→ **DIRECTIONS**
Find the line that contains "Task: Click the" in the entries below. Restate it and every line after it, word for word, with no pictures.

(DATA LISTING begins)

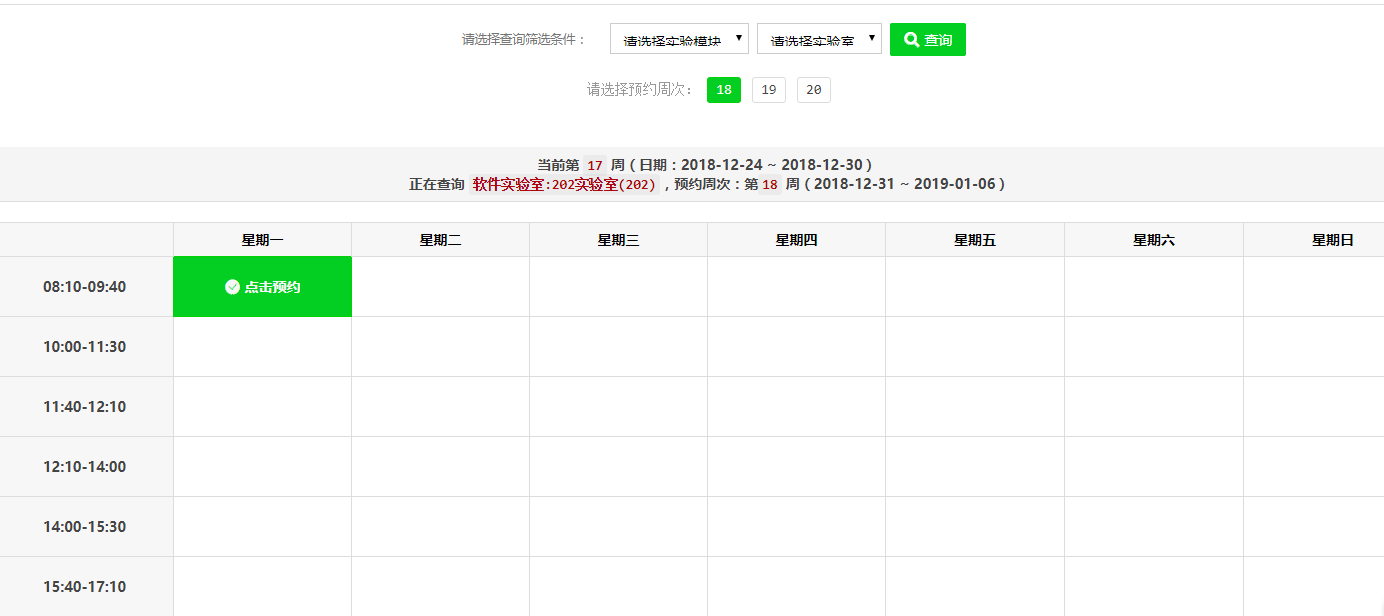
Task: Book the Monday 08:10-09:40 点击预约 slot
Action: click(262, 287)
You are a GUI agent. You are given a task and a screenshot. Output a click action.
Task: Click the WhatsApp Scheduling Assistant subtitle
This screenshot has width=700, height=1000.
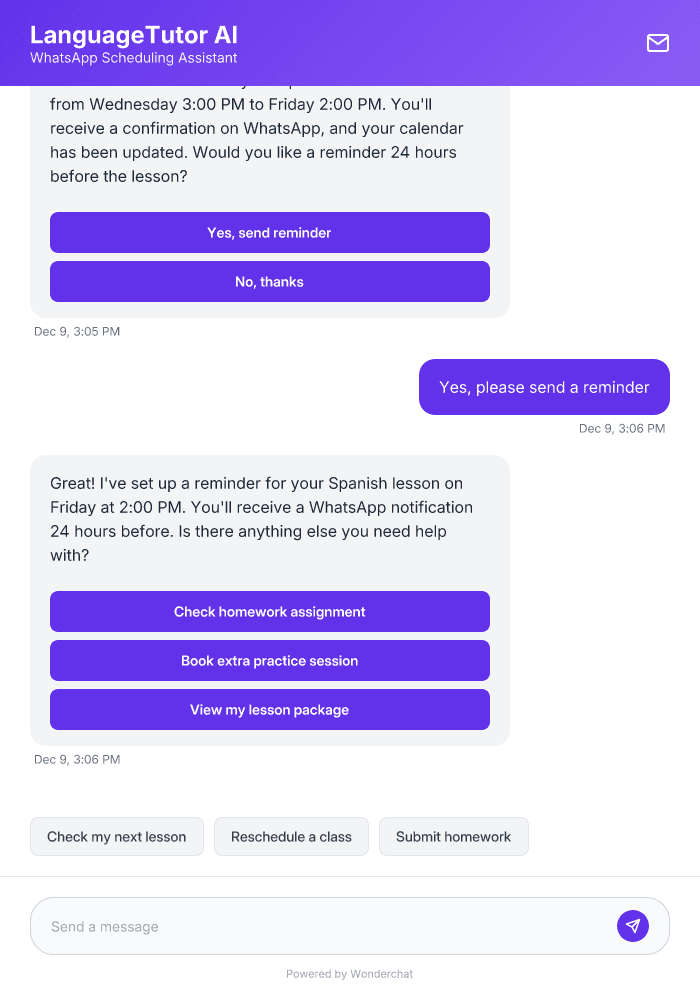point(133,58)
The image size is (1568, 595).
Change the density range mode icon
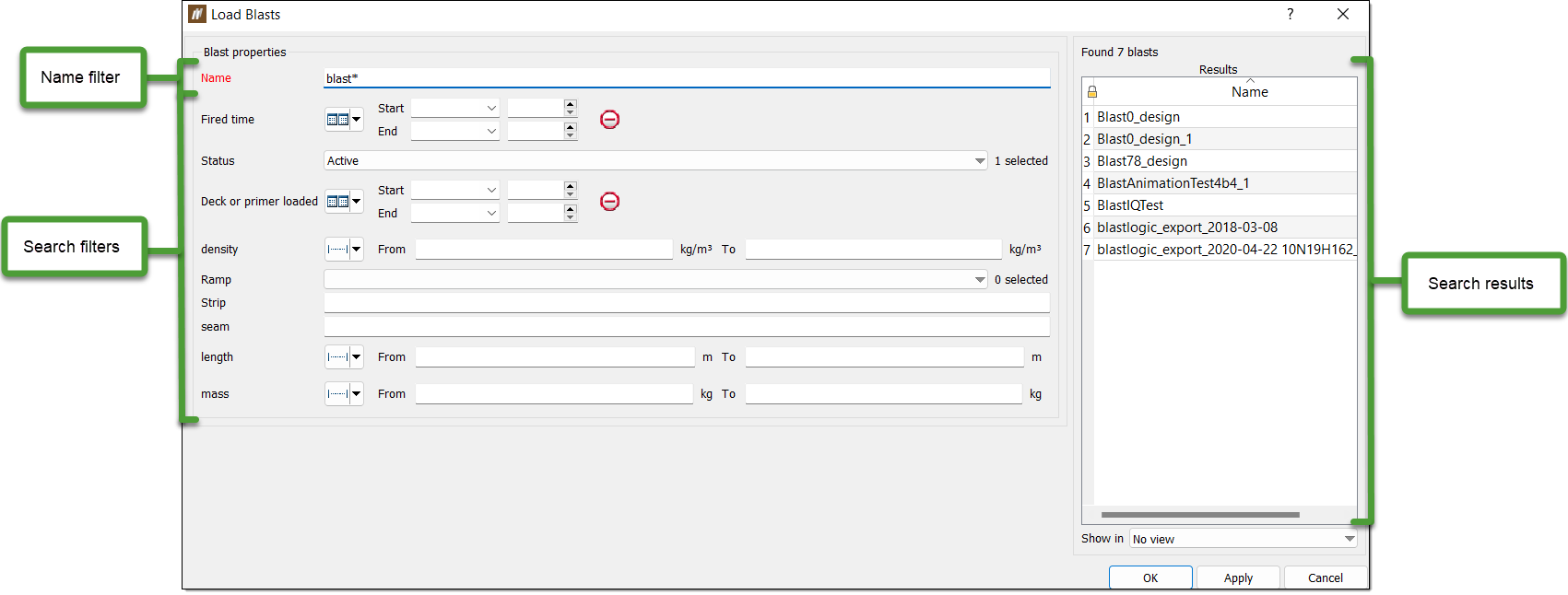coord(344,250)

(DATA LISTING ends)

→ **ANSWER SECTION**
Task: Click the WhatsApp Scheduling Assistant subtitle
This screenshot has width=700, height=1000.
point(133,58)
The image size is (1568, 595).
Change the density range mode icon
coord(344,250)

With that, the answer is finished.